+++ Excerpted data
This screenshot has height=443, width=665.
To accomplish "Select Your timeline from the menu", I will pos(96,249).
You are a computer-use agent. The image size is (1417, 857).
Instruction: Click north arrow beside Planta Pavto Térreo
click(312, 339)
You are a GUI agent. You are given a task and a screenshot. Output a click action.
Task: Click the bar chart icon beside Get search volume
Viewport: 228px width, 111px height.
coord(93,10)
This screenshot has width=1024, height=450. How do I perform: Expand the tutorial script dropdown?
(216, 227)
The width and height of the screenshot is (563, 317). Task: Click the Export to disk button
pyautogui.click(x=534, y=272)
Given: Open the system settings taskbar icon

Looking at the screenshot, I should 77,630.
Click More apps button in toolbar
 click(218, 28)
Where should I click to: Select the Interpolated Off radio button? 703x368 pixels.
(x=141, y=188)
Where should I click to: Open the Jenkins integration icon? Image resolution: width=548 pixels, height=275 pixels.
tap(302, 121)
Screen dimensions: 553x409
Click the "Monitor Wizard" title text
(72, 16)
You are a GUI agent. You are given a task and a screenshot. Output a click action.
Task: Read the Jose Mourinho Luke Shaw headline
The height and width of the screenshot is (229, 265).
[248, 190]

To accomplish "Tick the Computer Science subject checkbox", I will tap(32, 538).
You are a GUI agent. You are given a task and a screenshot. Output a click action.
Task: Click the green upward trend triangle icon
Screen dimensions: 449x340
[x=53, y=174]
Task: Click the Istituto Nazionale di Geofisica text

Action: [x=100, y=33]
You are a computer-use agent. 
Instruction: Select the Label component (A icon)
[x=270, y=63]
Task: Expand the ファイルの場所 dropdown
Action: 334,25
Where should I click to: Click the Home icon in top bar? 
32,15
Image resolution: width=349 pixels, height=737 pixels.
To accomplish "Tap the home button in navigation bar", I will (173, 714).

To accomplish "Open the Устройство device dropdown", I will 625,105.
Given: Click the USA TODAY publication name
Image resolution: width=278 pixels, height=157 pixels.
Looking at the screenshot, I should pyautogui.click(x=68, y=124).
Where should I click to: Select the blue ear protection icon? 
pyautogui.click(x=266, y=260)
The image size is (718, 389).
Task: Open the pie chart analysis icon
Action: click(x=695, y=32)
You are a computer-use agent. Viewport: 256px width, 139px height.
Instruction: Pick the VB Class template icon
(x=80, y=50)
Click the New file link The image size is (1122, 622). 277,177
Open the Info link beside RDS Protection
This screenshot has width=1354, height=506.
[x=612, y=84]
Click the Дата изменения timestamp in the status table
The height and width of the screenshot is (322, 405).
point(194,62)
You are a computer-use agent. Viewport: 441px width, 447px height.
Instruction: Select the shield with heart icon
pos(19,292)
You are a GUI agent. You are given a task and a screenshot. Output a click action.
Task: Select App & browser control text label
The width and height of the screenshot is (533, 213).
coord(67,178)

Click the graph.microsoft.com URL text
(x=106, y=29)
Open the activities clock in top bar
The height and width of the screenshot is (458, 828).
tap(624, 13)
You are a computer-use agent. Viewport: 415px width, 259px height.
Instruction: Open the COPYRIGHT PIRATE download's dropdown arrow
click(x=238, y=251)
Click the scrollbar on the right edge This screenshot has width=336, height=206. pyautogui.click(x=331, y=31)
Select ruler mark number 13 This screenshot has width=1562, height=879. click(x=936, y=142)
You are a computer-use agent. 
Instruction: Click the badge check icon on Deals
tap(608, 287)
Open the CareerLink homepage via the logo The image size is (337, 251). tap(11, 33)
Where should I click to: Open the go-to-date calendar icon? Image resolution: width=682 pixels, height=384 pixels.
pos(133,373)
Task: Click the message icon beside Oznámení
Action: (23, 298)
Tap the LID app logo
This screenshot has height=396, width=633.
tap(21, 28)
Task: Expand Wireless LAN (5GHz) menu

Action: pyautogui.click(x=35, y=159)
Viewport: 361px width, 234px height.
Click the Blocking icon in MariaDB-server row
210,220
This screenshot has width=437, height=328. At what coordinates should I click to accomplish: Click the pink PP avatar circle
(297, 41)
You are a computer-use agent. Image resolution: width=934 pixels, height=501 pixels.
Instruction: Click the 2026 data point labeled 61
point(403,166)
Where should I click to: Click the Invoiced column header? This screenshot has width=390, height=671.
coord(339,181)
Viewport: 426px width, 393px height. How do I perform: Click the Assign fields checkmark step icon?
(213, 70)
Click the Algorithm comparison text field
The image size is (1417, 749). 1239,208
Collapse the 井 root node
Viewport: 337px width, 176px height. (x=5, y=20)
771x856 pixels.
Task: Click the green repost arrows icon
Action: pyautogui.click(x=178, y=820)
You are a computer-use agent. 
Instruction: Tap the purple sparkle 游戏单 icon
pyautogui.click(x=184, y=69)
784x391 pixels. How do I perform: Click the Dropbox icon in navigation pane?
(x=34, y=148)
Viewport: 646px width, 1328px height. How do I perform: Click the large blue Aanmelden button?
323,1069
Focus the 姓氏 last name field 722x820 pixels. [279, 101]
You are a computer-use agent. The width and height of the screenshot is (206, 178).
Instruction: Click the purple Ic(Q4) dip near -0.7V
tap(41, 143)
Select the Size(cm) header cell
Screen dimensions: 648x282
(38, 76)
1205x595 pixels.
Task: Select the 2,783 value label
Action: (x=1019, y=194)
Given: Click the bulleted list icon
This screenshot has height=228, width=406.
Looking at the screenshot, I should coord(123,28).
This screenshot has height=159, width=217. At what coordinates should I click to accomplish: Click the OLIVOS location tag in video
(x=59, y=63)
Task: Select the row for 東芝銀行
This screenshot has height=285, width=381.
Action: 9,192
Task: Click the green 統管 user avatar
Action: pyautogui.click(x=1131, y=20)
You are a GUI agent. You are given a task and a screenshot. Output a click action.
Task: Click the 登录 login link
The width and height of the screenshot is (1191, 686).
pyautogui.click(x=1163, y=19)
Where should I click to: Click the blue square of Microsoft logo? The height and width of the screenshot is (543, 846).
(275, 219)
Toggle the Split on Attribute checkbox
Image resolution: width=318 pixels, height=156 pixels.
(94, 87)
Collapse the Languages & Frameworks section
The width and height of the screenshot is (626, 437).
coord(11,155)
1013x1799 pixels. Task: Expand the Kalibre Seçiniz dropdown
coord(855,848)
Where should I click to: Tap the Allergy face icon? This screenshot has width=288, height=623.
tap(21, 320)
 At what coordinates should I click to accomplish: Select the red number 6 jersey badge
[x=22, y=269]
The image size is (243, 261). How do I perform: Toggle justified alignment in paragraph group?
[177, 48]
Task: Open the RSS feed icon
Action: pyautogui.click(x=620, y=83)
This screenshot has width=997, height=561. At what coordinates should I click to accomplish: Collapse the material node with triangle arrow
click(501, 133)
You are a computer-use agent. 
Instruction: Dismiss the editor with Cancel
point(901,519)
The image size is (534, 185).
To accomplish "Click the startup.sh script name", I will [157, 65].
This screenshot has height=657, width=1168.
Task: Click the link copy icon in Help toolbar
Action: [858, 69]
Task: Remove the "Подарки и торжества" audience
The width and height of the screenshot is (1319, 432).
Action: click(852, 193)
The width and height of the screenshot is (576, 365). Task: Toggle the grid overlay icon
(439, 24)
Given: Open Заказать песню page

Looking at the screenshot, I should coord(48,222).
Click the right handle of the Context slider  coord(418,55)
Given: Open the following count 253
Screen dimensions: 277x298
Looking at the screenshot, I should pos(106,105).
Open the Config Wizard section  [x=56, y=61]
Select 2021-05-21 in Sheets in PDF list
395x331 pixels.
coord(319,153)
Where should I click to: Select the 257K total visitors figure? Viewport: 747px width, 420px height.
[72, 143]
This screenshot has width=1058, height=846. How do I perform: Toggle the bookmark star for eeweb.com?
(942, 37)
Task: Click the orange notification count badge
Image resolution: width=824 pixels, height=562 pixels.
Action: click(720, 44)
++++++
--- Action item ---
Copy all the entries verbatim.

--- Output of the exercise ---
This screenshot has height=443, width=665.
To accomplish "Select Your timeline from the menu", I will pos(96,249).
You are a computer-use agent. The image size is (1417, 857).
Instruction: Click north arrow beside Planta Pavto Térreo
click(312, 339)
You are a GUI agent. You are given a task and a screenshot. Output a click action.
Task: Click the bar chart icon beside Get search volume
Viewport: 228px width, 111px height.
coord(93,10)
This screenshot has width=1024, height=450. How do I perform: Expand the tutorial script dropdown?
(216, 227)
The width and height of the screenshot is (563, 317). Task: Click the Export to disk button
pyautogui.click(x=534, y=272)
Given: Open the system settings taskbar icon

Looking at the screenshot, I should 77,630.
Click More apps button in toolbar
 click(218, 28)
Where should I click to: Select the Interpolated Off radio button? 703x368 pixels.
(x=141, y=188)
Where should I click to: Open the Jenkins integration icon? Image resolution: width=548 pixels, height=275 pixels.
tap(302, 121)
Screen dimensions: 553x409
Click the "Monitor Wizard" title text
(72, 16)
You are a GUI agent. You are given a task and a screenshot. Output a click action.
Task: Read the Jose Mourinho Luke Shaw headline
The height and width of the screenshot is (229, 265).
[248, 190]

To accomplish "Tick the Computer Science subject checkbox", I will tap(32, 538).
You are a GUI agent. You are given a task and a screenshot. Output a click action.
Task: Click the green upward trend triangle icon
Screen dimensions: 449x340
[x=53, y=174]
Task: Click the Istituto Nazionale di Geofisica text

Action: [x=100, y=33]
You are a computer-use agent. 
Instruction: Select the Label component (A icon)
[x=270, y=63]
Task: Expand the ファイルの場所 dropdown
Action: 334,25
Where should I click to: Click the Home icon in top bar? 
32,15
Image resolution: width=349 pixels, height=737 pixels.
To accomplish "Tap the home button in navigation bar", I will (173, 714).

To accomplish "Open the Устройство device dropdown", I will 625,105.
Given: Click the USA TODAY publication name
Image resolution: width=278 pixels, height=157 pixels.
Looking at the screenshot, I should pyautogui.click(x=68, y=124).
Where should I click to: Select the blue ear protection icon? 
pyautogui.click(x=266, y=260)
The image size is (718, 389).
Task: Open the pie chart analysis icon
Action: click(x=695, y=32)
You are a computer-use agent. Viewport: 256px width, 139px height.
Instruction: Pick the VB Class template icon
(x=80, y=50)
Click the New file link The image size is (1122, 622). 277,177
Open the Info link beside RDS Protection
This screenshot has width=1354, height=506.
[x=612, y=84]
Click the Дата изменения timestamp in the status table
The height and width of the screenshot is (322, 405).
point(194,62)
You are a computer-use agent. Viewport: 441px width, 447px height.
Instruction: Select the shield with heart icon
pos(19,292)
You are a GUI agent. You are given a task and a screenshot. Output a click action.
Task: Select App & browser control text label
The width and height of the screenshot is (533, 213).
coord(67,178)

Click the graph.microsoft.com URL text
(x=106, y=29)
Open the activities clock in top bar
The height and width of the screenshot is (458, 828).
tap(624, 13)
You are a computer-use agent. Viewport: 415px width, 259px height.
Instruction: Open the COPYRIGHT PIRATE download's dropdown arrow
click(x=238, y=251)
Click the scrollbar on the right edge This screenshot has width=336, height=206. pyautogui.click(x=331, y=31)
Select ruler mark number 13 This screenshot has width=1562, height=879. click(x=936, y=142)
You are a computer-use agent. 
Instruction: Click the badge check icon on Deals
tap(608, 287)
Open the CareerLink homepage via the logo The image size is (337, 251). tap(11, 33)
Where should I click to: Open the go-to-date calendar icon? Image resolution: width=682 pixels, height=384 pixels.
pos(133,373)
Task: Click the message icon beside Oznámení
Action: (23, 298)
Tap the LID app logo
This screenshot has height=396, width=633.
tap(21, 28)
Task: Expand Wireless LAN (5GHz) menu

Action: pyautogui.click(x=35, y=159)
Viewport: 361px width, 234px height.
Click the Blocking icon in MariaDB-server row
210,220
This screenshot has width=437, height=328. At what coordinates should I click to accomplish: Click the pink PP avatar circle
(297, 41)
You are a computer-use agent. Image resolution: width=934 pixels, height=501 pixels.
Instruction: Click the 2026 data point labeled 61
point(403,166)
Where should I click to: Click the Invoiced column header? This screenshot has width=390, height=671.
coord(339,181)
Viewport: 426px width, 393px height. How do I perform: Click the Assign fields checkmark step icon?
(213, 70)
Click the Algorithm comparison text field
The image size is (1417, 749). 1239,208
Collapse the 井 root node
Viewport: 337px width, 176px height. (x=5, y=20)
771x856 pixels.
Task: Click the green repost arrows icon
Action: pyautogui.click(x=178, y=820)
You are a computer-use agent. 
Instruction: Tap the purple sparkle 游戏单 icon
pyautogui.click(x=184, y=69)
784x391 pixels. How do I perform: Click the Dropbox icon in navigation pane?
(x=34, y=148)
Viewport: 646px width, 1328px height. How do I perform: Click the large blue Aanmelden button?
323,1069
Focus the 姓氏 last name field 722x820 pixels. [279, 101]
You are a computer-use agent. The width and height of the screenshot is (206, 178).
Instruction: Click the purple Ic(Q4) dip near -0.7V
tap(41, 143)
Select the Size(cm) header cell
Screen dimensions: 648x282
(38, 76)
1205x595 pixels.
Task: Select the 2,783 value label
Action: (x=1019, y=194)
Given: Click the bulleted list icon
This screenshot has height=228, width=406.
Looking at the screenshot, I should coord(123,28).
This screenshot has height=159, width=217. At what coordinates should I click to accomplish: Click the OLIVOS location tag in video
(x=59, y=63)
Task: Select the row for 東芝銀行
This screenshot has height=285, width=381.
Action: 9,192
Task: Click the green 統管 user avatar
Action: pyautogui.click(x=1131, y=20)
You are a GUI agent. You are given a task and a screenshot. Output a click action.
Task: Click the 登录 login link
The width and height of the screenshot is (1191, 686).
pyautogui.click(x=1163, y=19)
Where should I click to: Click the blue square of Microsoft logo? The height and width of the screenshot is (543, 846).
(275, 219)
Toggle the Split on Attribute checkbox
Image resolution: width=318 pixels, height=156 pixels.
(94, 87)
Collapse the Languages & Frameworks section
The width and height of the screenshot is (626, 437).
coord(11,155)
1013x1799 pixels. Task: Expand the Kalibre Seçiniz dropdown
coord(855,848)
Where should I click to: Tap the Allergy face icon? This screenshot has width=288, height=623.
tap(21, 320)
 At what coordinates should I click to accomplish: Select the red number 6 jersey badge
[x=22, y=269]
The image size is (243, 261). How do I perform: Toggle justified alignment in paragraph group?
[177, 48]
Task: Open the RSS feed icon
Action: pyautogui.click(x=620, y=83)
This screenshot has width=997, height=561. At what coordinates should I click to accomplish: Collapse the material node with triangle arrow
click(501, 133)
You are a computer-use agent. 
Instruction: Dismiss the editor with Cancel
point(901,519)
The image size is (534, 185).
To accomplish "Click the startup.sh script name", I will [157, 65].
This screenshot has height=657, width=1168.
Task: Click the link copy icon in Help toolbar
Action: [858, 69]
Task: Remove the "Подарки и торжества" audience
The width and height of the screenshot is (1319, 432).
Action: click(852, 193)
The width and height of the screenshot is (576, 365). Task: Toggle the grid overlay icon
(439, 24)
Given: Open Заказать песню page

Looking at the screenshot, I should coord(48,222).
Click the right handle of the Context slider  coord(418,55)
Given: Open the following count 253
Screen dimensions: 277x298
Looking at the screenshot, I should pos(106,105).
Open the Config Wizard section  [x=56, y=61]
Select 2021-05-21 in Sheets in PDF list
395x331 pixels.
coord(319,153)
Where should I click to: Select the 257K total visitors figure? Viewport: 747px width, 420px height.
[72, 143]
This screenshot has width=1058, height=846. How do I perform: Toggle the bookmark star for eeweb.com?
(942, 37)
Task: Click the orange notification count badge
Image resolution: width=824 pixels, height=562 pixels.
Action: click(720, 44)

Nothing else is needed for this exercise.